Hi, I need some guidance on a particular question for my coursework.

The questions states: Calculate the wavelength of L(alpha) and L(beta) x-ray photons produced from a copper target (Z=29)


I have tried finding the wavelength using E=hc/lambda and re-arranged for lambda (lambda=hc/E)

Is this the correct approach to solving the problem? Alpha and beta rays travel at the same speed ~ 3*10^8m/s, seems like I'm missing something.

I don't want answers as this doesn't help me in any way but just need some guidance as to how it can be worked out.

Your help is much appreciated..
 

Dick

Science Advisor
Homework Helper
26,249
611
Alpha and beta rays no not travel at the same speed, they aren't photons. They are likely talking about specific electron transitions in copper. I'm guessing they are talking about Lyman-alpha and Lyman-beta. Look those up and see if it looks like that's what L(alpha) and L(beta) mean.
 

nrqed

Science Advisor
Homework Helper
Gold Member
3,528
178
Hi, I need some guidance on a particular question for my coursework.
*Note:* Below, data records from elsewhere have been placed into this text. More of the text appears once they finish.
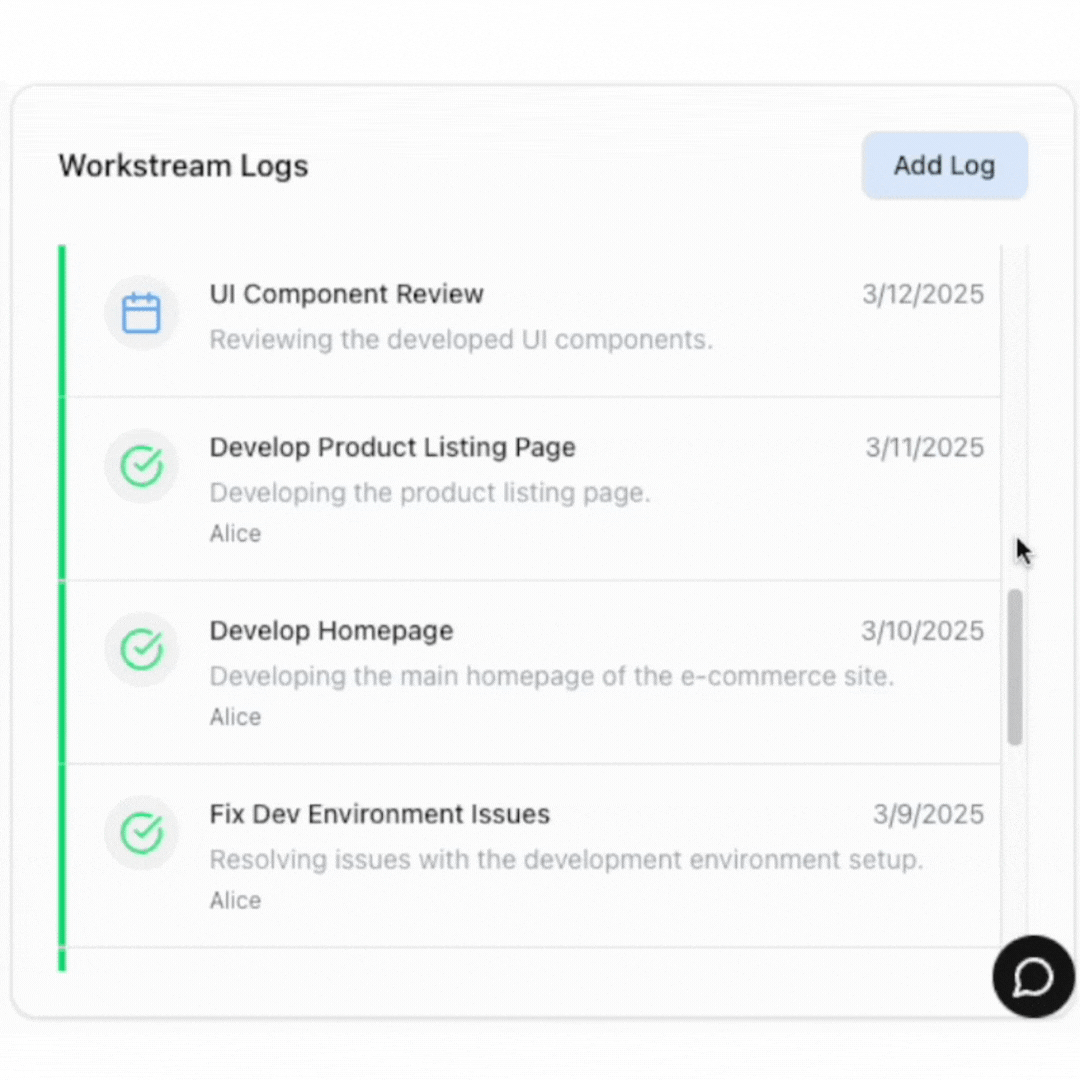Select the green checkmark on Develop Product Listing Page
This screenshot has height=1080, width=1080.
(x=141, y=465)
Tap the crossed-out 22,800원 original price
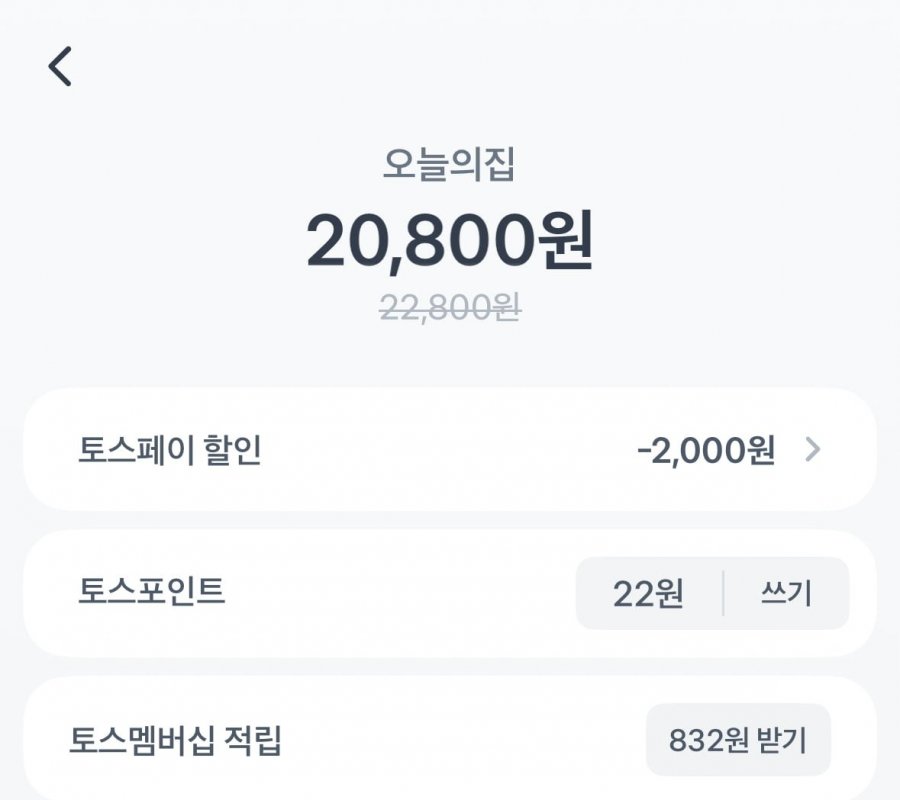Viewport: 900px width, 800px height. point(450,308)
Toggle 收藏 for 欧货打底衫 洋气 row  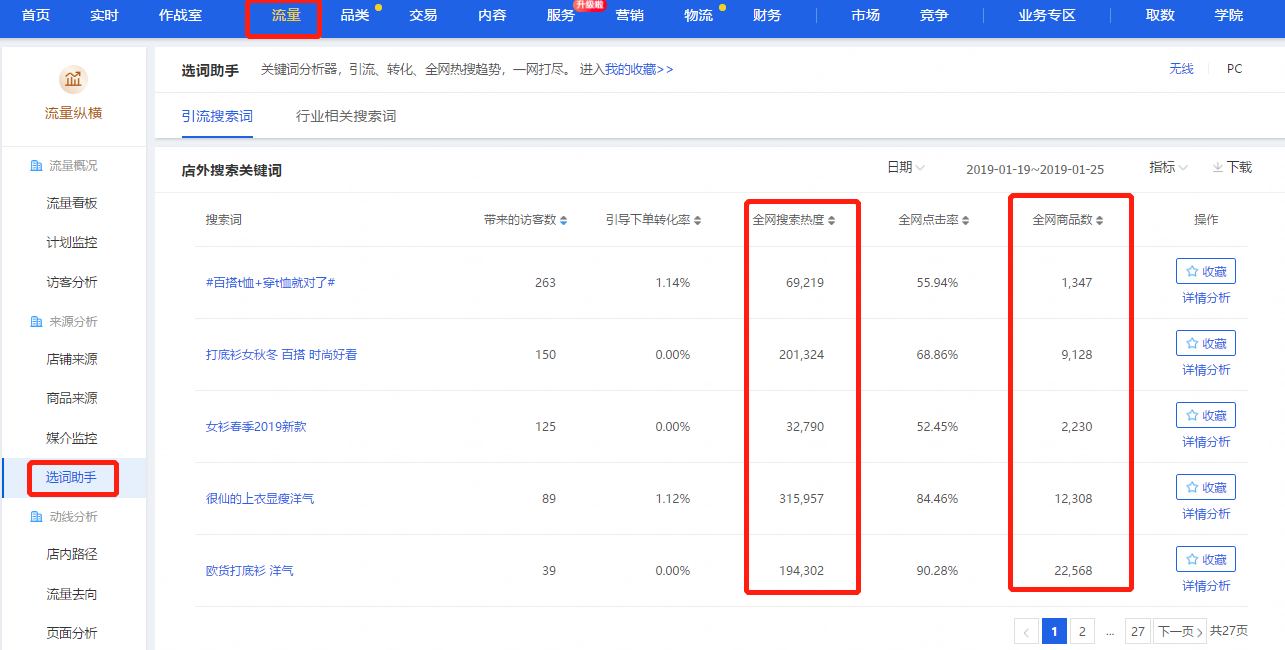click(1205, 559)
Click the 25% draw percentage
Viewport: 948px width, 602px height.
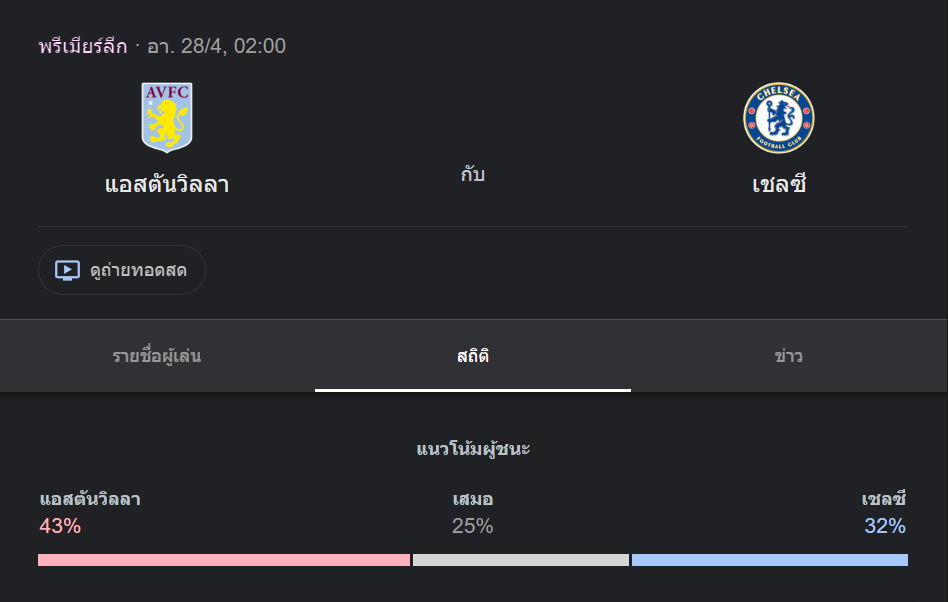pyautogui.click(x=473, y=526)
The questions states: Calculate the wavelength of L(alpha) and L(beta) x-ray photons produced from a copper target (Z=29)


I have tried finding the wavelength using E=hc/lambda and re-arranged for lambda (lambda=hc/E)

Is this the correct approach to solving the problem? Alpha and beta rays travel at the same speed ~ 3*10^8m/s, seems like I'm missing something.

I don't want answers as this doesn't help me in any way but just need some guidance as to how it can be worked out.

Your help is much appreciated..

I also certain they are talking about Lyman alpha and beta transitions, like Dick suggested. The only problem is that copper has obviously many electrons.

So maybe they are referring to transitions of the last electron (the first 28 electrons fill the n=1,2 and 3 shells). So maybe they are referring to the transition between n=4 and n=5? I am not sure what they would use for the charge of the screened nucleus. The most simple-minded thing to try is Z=1 but in real life the outer electron would see a screened value a bit different than this.

On the other hand, Lyman usually refers to transitions from n=1 so would they assume a hydrogen-like copper atom? (one for which 28 electrons have been stripped off?) In which case one would use the Bohr energy level equation with Z=29. But this interpretation seems unlikely.
 
When x-rays strike an electron on a copper surface this produces a radiation and a recoiling electron. However this radiation is not in the form of gamma or beta rays (correct me if I'm wrong here)

The question seems to be missing something and I can't think of anything else that would relate the gamma and beta rays to x-ray photons. The question does not talk about transitions between any energy levels.. best to ask my tutor to see if he makes sense of it.

thanks for your time Dick & nrqed.
 

nrqed

Science Advisor
Homework Helper
Gold Member
3,528
178
When x-rays strike an electron on a copper surface this produces a radiation and a recoiling electron. However this radiation is not in the form of gamma or beta rays (correct me if I'm wrong here)
I don't understand the question then. The question askes about X ray photons produced by Cu atoms. Here you are talking about bombarding Cu atoms with x-rays. I did not think that was the question. But I am maybe completely misinterpreting.

Better clarify things with your tutor.

best luck!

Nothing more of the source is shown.